If, as Ezra Pound asserted, poetry is an art originally intended
to "gladden
the hearts of men [and, presumably, of women]" the last
thing prose about it should be is dutiful or tedious. At the
same time, one wants to avoid the rank anti-intellectualism prevalent
in British, if not in American, cultural life. The trick as an
editor is in differentiating intellectually demanding prose from
obscurantist and humdrum writing. Here's to those writers who
give the renewing impression of a whole person responding wholeheartedly
to whatever texts are their subject.
Amen to that, even if we will inevitably disagree
sometimes on what constitutes quality, or on what constitutes a book
worth attention. What's the result of this editorial ethic? In a
nutshell, intelligent writing that engages at a deep level with the
subject at hand and, more often than not, leaves the reader enlightened.

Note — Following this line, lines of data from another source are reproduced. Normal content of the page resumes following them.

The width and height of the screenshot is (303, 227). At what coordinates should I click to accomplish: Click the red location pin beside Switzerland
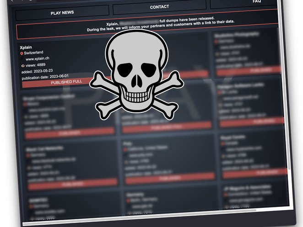pos(21,53)
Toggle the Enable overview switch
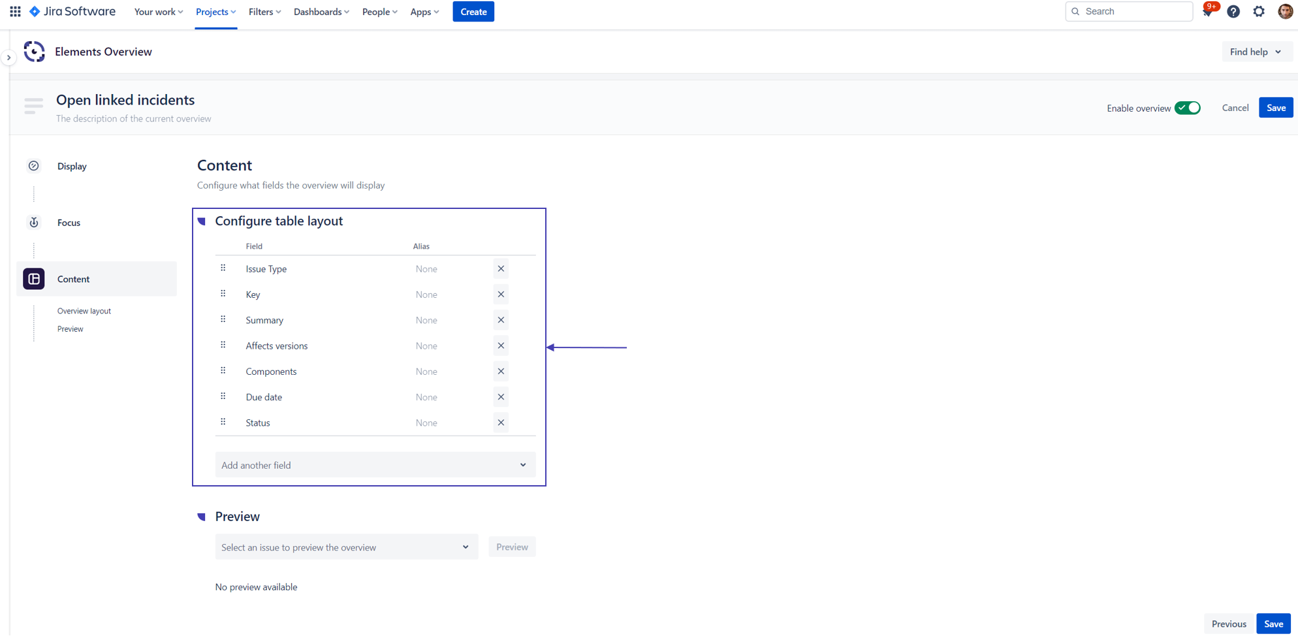Viewport: 1298px width, 638px height. [x=1187, y=108]
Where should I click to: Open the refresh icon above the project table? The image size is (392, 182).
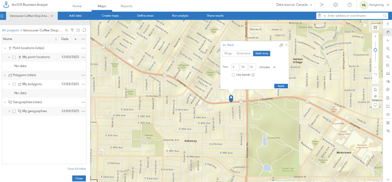(x=84, y=30)
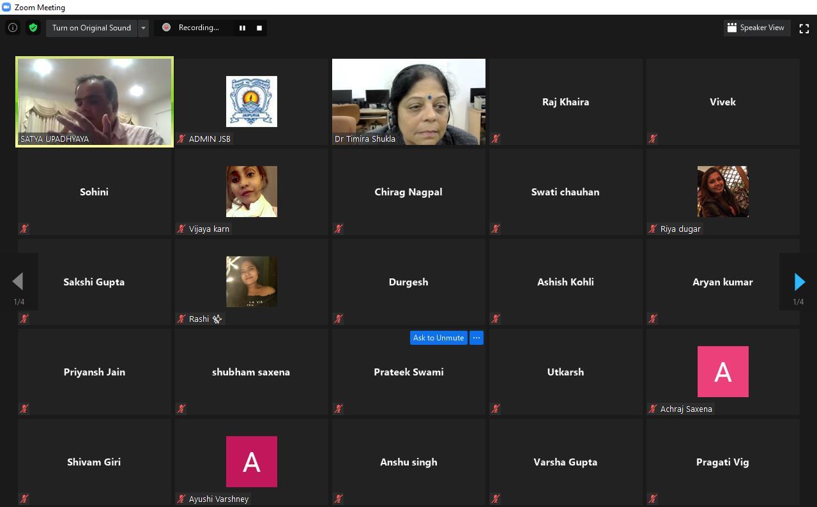Click the green encryption shield icon
The image size is (817, 507).
[x=33, y=27]
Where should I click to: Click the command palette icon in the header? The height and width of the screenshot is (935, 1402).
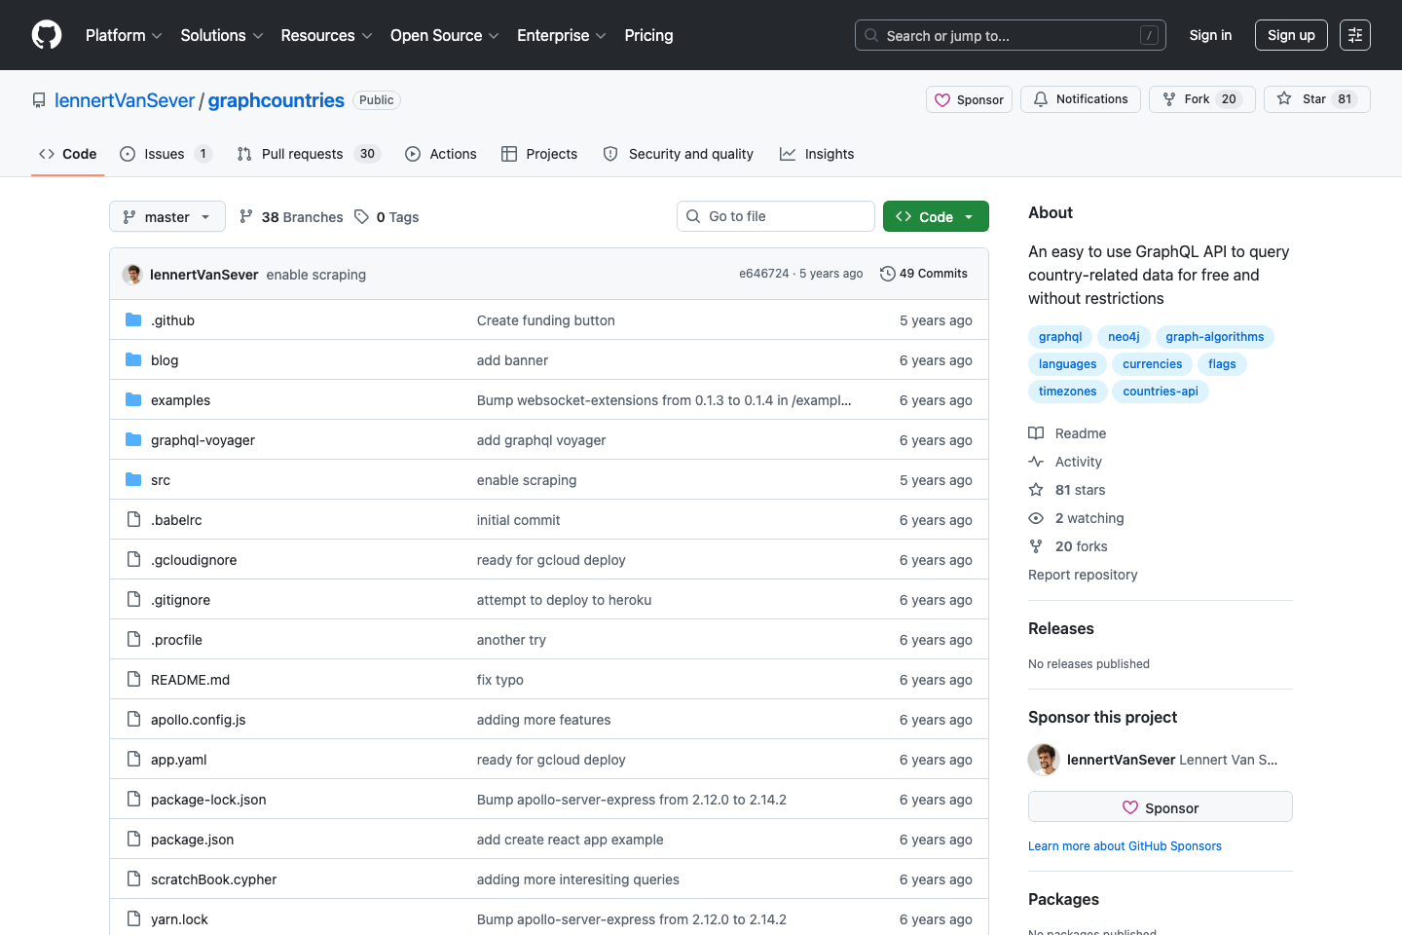click(1354, 35)
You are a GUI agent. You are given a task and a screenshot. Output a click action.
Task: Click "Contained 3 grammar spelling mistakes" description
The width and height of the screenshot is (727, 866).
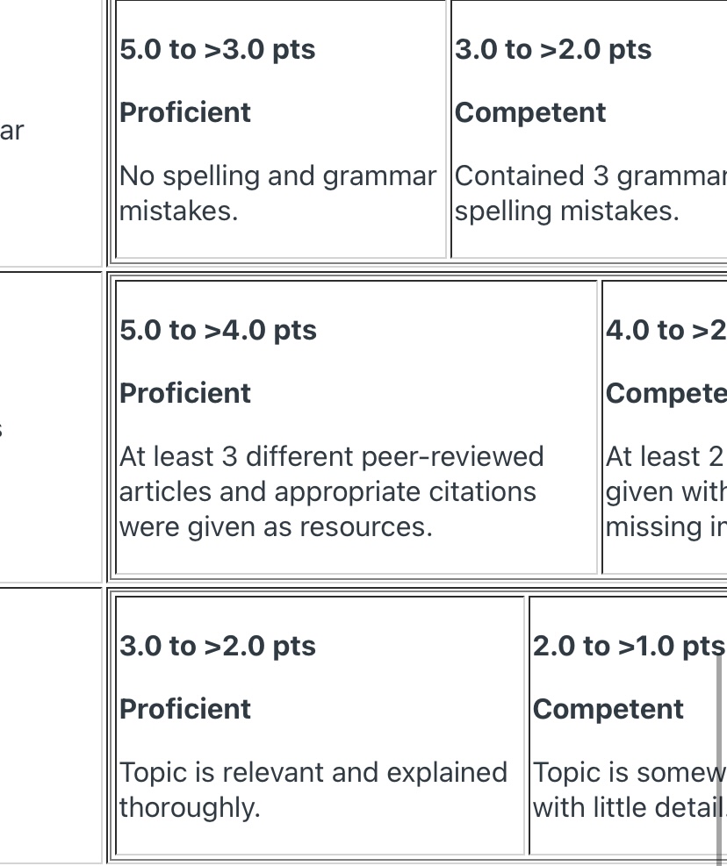pyautogui.click(x=589, y=193)

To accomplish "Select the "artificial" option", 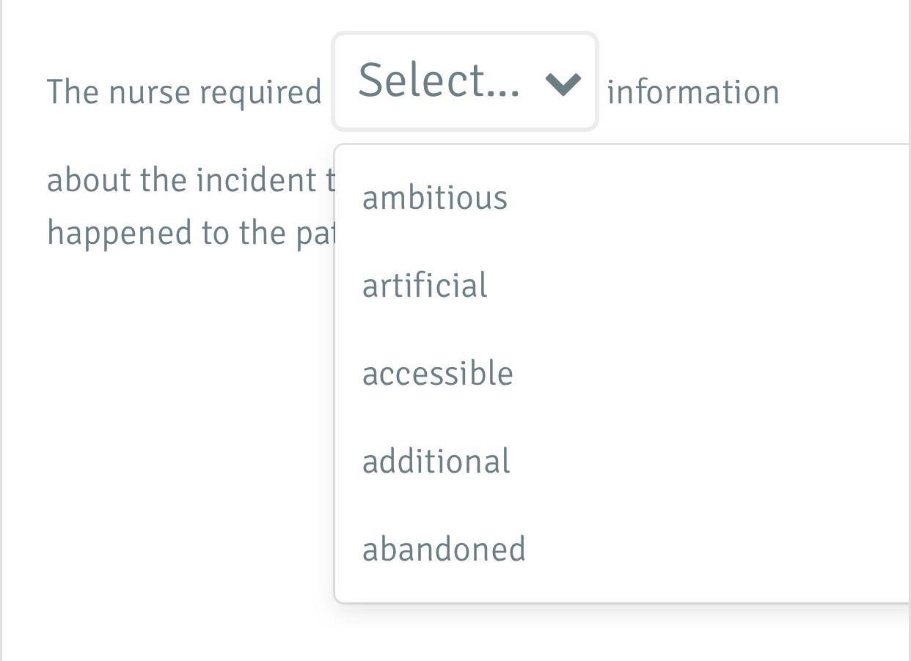I will (425, 286).
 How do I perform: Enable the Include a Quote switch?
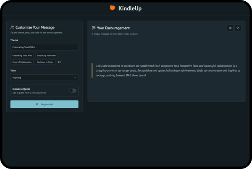tap(73, 91)
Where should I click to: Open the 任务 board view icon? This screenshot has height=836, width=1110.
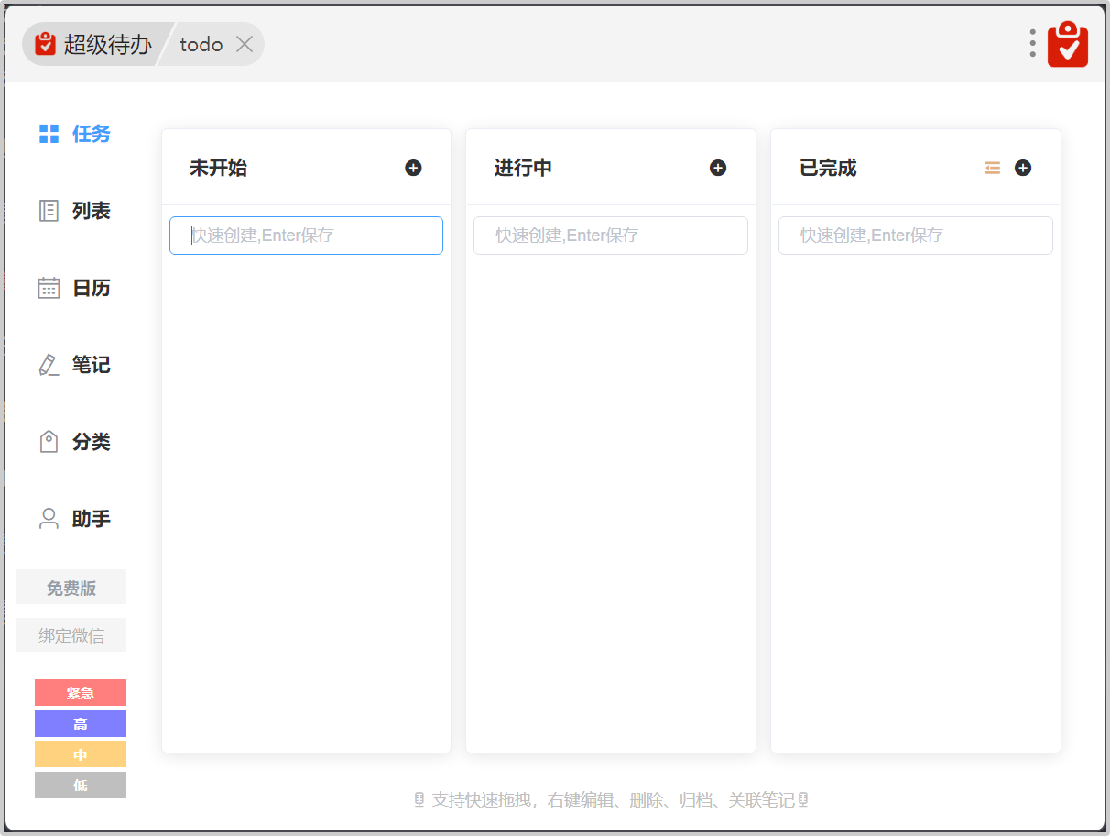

That is to say, good writing, plain and simple. Yes, good writing
in a literary essay — an astounding concept, is it not? This is
because it's so rare, although P N Review does carry a fair few
good examples, I should admit. Most reviews that I see, and most
essays, smack of too much obfuscation, point-scoring, tub-thumping,
breast-baring and bull-roaring. I don't need that. I need, and want,
concern for the text. The Dark Horse offers the real thing, and the
examples in this issue, above all G.S. Smith's review of the Polukhina/Weissbort
anthology of Russian women poets, Mary Veazey on Armitage's Gawain translation,
and Sean Haldane on Sorley Maclean are excellent examples of what
often appears to be a dying art.
The magazine offers poems also, of course. These
are less to my taste than the critical prose, but the poems offered
are all, at the very least, well-crafted, even when they do not do
much for me. The pick of the selection is probably Amit Majmudar,
from the US.
Text copyright © Tony Frazer, 2007.
Quotation copyright © Gerry Cambridge.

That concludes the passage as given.